From salvia’s distance, the person I was drifting back to appeared sad, dirty, and unable to focus. I heard the approaching sounds of my own inner workings as garbled noise. The sounds were patterns I recognized as having once been majestic and magical, but which had crumbled to winding, crazy mash. My mind looked like a spent machine, rusty and wound down.
Such ugly details became clearer and clearer the closer I got.
The next night, I mixed the two herbs again and wrote:
“Treat everything the way you would as if staring into salvia.”
People call weed a gateway drug. If I’m honest, there have been times when I’d be high on weed and wish for something more—something on another level.
In my younger years, the epic realness and unpredictability of a psychedelic experience often made the anticipation somewhat scary.
During my salvia training program, I found myself absolutely ready and eager for whatever the plant might bring: good, bad, frightening, exhilarating…
On September 1, 2014, I smoked salvia and weed again, and wrote:
“I saw this giant creature looking like it had just come out of a furnace, burning red hot. It was animated, as though flashing in some other texture or reality. It wore bright, shiny chainmail armor, and brandished an enormous weapon.
“It spoke and told me to obey my conscience—that the way I’m going would be a way to die.
“I don’t know if there’s a right way to use weed. I just feel like I need less of it.
“I feel sad because I don’t think I’ll listen to these words. I never do.
“STOP DOING SO MUCH WEED!
“It doesn’t matter who just said that—the weed itself or my conscience.
“The high at least seems to work with my conscience, no?
“Both together show me I’m immature and…
“I was confused on my way back to normal just now, trying to figure out which of my thoughts were the voice of my conscience.
“I honestly couldn’t tell, but concluded that at least half of what I was feeling was that I truly need to stop going against my conscience so much.
“That’s what I saw in the armored figure’s metal face.
“I’m not sure why, but I feel compelled to write that this is the psychedelic buildup to my next phase.”
Basically, seeing that horrifying fiery figure, and feeling the full weight of my confused conscience on weed, was incredibly helpful. It helped me in the same way that being mature enough to imagine the results of my decisions, good or bad, empowers me to make better ones.
As I drifted back to myself from salvia, I heard the ever-present shuffle-and-tear of my addicted mind again. It sounded like polluted, bizarre hisses and distortion, though I still somehow recognized the sound as having once been a pleasant high representation of my own cognitive functions.

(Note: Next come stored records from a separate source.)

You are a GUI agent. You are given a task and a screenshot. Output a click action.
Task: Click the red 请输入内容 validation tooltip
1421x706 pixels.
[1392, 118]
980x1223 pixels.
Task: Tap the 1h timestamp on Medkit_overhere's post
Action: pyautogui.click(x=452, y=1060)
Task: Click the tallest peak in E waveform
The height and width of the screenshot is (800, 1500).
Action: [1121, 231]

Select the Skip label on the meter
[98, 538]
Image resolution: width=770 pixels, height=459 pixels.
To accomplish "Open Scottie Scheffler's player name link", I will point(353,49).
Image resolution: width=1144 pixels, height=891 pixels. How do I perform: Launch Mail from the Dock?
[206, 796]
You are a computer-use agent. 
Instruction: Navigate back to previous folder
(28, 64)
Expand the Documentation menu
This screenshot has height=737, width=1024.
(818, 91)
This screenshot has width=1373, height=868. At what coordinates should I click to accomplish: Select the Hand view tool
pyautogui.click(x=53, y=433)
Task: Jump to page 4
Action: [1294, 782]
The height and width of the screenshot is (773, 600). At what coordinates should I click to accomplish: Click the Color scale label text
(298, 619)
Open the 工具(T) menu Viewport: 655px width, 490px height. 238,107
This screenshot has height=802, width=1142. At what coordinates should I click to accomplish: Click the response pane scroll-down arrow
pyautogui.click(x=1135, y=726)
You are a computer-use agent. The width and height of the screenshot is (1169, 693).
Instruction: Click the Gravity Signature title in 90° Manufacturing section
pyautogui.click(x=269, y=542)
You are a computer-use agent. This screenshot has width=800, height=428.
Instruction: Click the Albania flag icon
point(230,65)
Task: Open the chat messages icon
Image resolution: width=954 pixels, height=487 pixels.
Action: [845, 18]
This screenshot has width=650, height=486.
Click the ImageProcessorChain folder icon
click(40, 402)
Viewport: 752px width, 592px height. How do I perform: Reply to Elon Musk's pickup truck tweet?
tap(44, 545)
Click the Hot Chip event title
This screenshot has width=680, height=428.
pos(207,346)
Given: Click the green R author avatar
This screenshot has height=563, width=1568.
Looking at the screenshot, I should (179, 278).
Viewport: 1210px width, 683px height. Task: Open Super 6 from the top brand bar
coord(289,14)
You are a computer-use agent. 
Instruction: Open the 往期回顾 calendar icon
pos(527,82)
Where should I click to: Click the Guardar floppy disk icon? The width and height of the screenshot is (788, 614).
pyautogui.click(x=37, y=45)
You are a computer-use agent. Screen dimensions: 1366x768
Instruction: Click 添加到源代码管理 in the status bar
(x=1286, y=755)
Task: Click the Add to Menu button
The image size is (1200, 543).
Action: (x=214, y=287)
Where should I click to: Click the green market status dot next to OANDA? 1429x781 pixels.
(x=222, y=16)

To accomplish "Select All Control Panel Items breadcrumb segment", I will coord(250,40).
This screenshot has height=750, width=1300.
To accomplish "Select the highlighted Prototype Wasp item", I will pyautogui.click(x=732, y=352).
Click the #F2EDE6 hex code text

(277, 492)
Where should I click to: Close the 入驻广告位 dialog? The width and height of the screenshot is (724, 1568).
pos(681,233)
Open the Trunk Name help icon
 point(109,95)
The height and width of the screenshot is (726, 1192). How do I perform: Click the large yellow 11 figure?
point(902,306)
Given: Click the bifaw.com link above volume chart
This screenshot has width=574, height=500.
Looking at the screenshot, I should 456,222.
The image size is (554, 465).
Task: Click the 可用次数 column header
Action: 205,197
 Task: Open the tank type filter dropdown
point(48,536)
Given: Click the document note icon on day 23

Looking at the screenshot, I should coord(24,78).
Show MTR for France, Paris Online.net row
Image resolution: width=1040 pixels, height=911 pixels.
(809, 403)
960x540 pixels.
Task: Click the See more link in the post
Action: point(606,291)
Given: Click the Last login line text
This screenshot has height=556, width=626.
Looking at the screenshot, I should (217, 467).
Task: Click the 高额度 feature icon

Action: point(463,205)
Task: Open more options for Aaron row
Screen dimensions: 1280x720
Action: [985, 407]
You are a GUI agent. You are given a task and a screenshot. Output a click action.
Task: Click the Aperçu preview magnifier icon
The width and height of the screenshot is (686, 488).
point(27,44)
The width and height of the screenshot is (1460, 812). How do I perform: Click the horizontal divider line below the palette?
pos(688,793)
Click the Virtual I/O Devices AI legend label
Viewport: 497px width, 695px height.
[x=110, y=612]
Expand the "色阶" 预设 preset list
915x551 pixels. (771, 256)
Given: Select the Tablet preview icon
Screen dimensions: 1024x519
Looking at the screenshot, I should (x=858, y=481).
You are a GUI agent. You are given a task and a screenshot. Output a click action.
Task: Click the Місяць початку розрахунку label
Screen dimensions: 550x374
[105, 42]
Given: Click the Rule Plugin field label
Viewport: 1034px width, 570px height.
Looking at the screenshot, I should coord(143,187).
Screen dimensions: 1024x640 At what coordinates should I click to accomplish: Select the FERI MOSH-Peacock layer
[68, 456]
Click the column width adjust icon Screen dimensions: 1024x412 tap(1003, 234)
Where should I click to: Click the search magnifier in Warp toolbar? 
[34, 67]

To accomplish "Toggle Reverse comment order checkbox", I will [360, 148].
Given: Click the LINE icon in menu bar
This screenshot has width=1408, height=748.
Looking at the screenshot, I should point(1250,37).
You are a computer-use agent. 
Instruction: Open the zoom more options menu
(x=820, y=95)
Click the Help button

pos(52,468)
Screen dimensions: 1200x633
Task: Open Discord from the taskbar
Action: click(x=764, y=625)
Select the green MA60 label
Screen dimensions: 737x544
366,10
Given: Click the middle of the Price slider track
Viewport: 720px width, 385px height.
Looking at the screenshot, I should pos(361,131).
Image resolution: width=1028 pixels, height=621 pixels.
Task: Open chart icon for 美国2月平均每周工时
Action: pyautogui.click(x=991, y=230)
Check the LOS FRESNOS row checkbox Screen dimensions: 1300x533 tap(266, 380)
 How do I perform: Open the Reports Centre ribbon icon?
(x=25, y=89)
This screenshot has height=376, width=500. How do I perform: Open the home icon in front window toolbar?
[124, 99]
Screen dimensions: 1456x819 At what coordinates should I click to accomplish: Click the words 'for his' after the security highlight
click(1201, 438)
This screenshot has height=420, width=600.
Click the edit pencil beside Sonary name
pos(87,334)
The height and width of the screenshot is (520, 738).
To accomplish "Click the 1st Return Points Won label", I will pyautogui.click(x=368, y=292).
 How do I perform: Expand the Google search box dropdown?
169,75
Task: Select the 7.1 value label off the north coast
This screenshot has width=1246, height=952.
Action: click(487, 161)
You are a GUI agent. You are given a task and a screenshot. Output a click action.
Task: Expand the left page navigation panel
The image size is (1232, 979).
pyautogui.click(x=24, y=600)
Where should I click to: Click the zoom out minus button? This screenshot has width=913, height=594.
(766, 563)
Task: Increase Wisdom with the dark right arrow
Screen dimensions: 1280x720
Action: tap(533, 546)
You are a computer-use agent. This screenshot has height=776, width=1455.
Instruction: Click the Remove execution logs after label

Basically, salvia helped me see my compromised, limited state far more objectively.
I mixed marijuana and salvia again the next night, and wrote:
“My biggest fear is one day being old and thinking, ‘Well, I did put a lot of challenges on my premature, underdeveloped lung. My dad did have leukemia, and I was sure pretty reckless with…’”
When I used salvia years ago, long before my weed addiction, I remember the drift back to normal being something of a warm, joyous slide toward renewed focus and appreciation for my own life. It was a bubbly, smiley feeling I always wished I could share with someone else.
Once I’ve successfully brought my addiction under control, I’d like to try salvia again. I bet the echoes of my conscience will then be far more peaceful, beautiful, and enjoyable as I re-approach them from afar.
Perhaps salvia can be another good that pulls me across from my own limitations to maturity.
P.S. During the years of my medical marijuana addiction, I actually had a few psychedelic experiences. I’ll share about them in another story. For now, I’ll just say that those profound experiences (including my salvia training sessions) seemed to perfectly punctuate my growth and journey toward balance and control in ways that seemed far too perfect to be coincidental.